IS retakes Raqa district

Rolls back advance of US-backed fighters after intense clashes
Afp, Beirut

Islamic State group jihadists recaptured an eastern district of their Syrian bastion Raqa yesterday, a monitor said, rolling back the advance of US-backed fighters.

"IS fully retook Al-Senaa, which was the most important neighbourhood taken by the Syrian Democratic Forces," said Rami Abdel Rahman, who heads the Syrian Observatory for Human Rights.

"IS fighters attacked the SDF with suicide bombers and (weaponised) drones, and also used tunnels," he told AFP.

The densely built-up neighbourhood was the closest that the SDF and allied Arab fighters known as the Elite Forces had come to the city centre.

On Thursday, dozens of jihadists disguised in SDF uniforms launched an attack on Al-Senaa from the city centre, carrying out three suicide car bomb attacks and overrunning six SDF positions.

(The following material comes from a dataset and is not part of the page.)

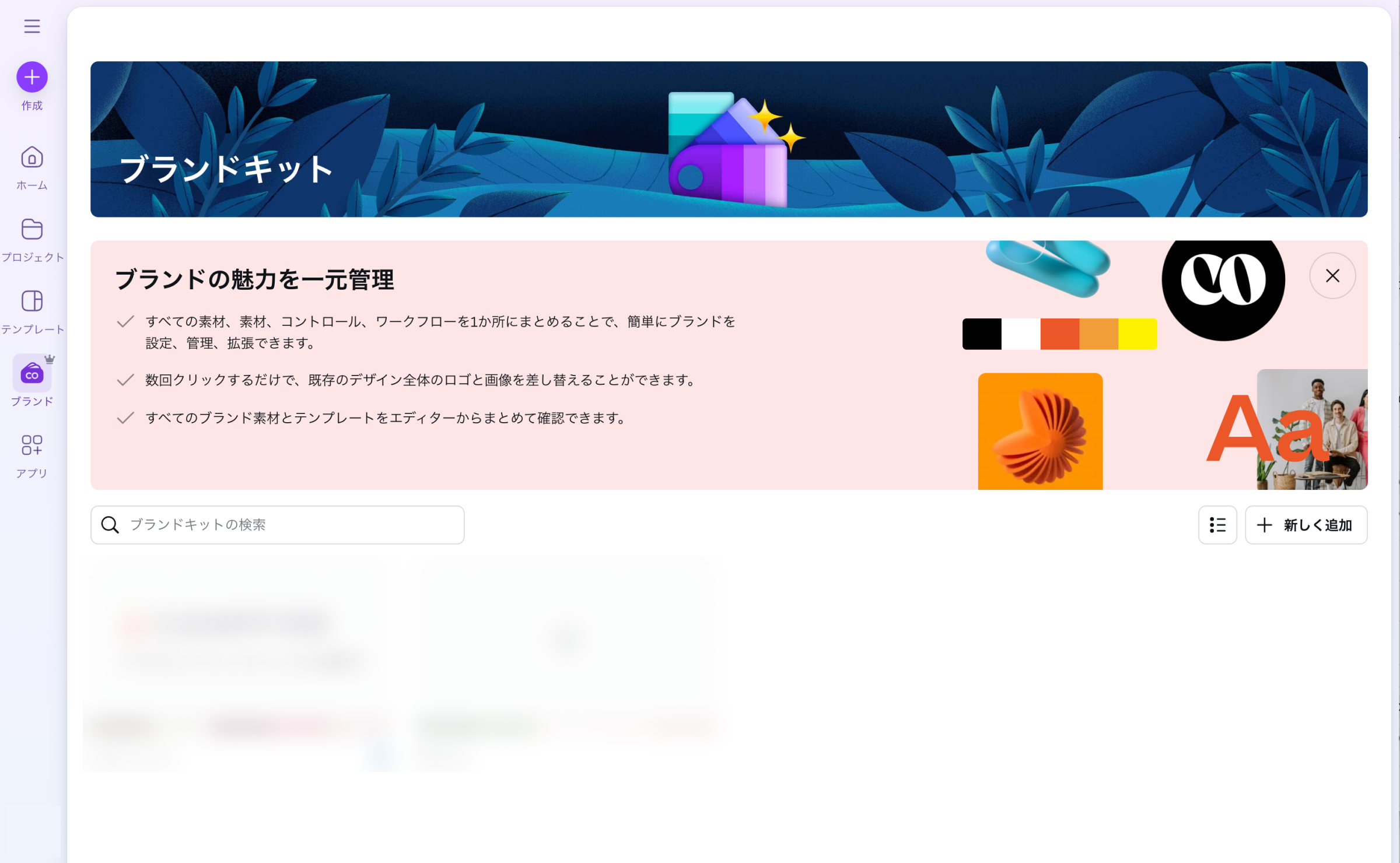Click the black color swatch in banner
This screenshot has width=1400, height=863.
click(x=982, y=334)
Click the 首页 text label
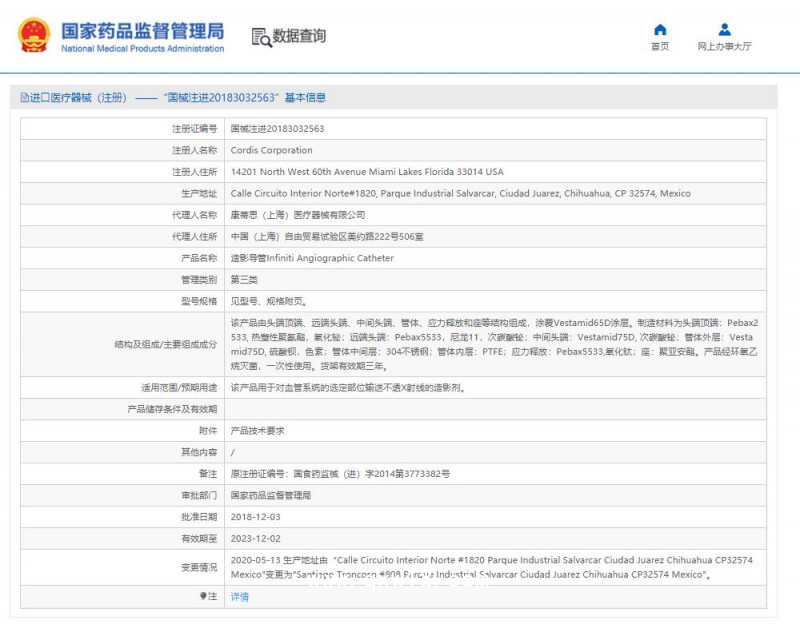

By yesterday, the SDF and its allies withdrew from Al-Senaa to the adjacent neighbourhood of Al-Meshleb.

The Syrian Observatory for Human Rights also said yesterday the Islamic State group no longer has a presence in Syria's Aleppo province after withdrawing from a series of villages where regime forces were advancing.

"IS withdrew from 17 towns and villages and is now effectively outside of Aleppo province after having a presence there for four years," said Rami Abdel Rahman.

Regime forces had been advancing on a sliver of southeastern Aleppo province around a key highway linking Hama province to the southwest and Raqa province further east.

The UN refugee agency said yesterday nearly half a million displaced Syrians have returned to their homes since the beginning of the year, mainly to find family members and check on property.

The agency said it had seen "a notable trend of spontaneous returns to and within Syria in 2017."

Since January, about 440,000 people who had been displaced within the war-ravaged country had returned to their homes, mainly in Aleppo, Hama, Homs and Damascus, Andrej Mahecic, a spokesman for the agency, known as the UNHCR, told reporters in Geneva.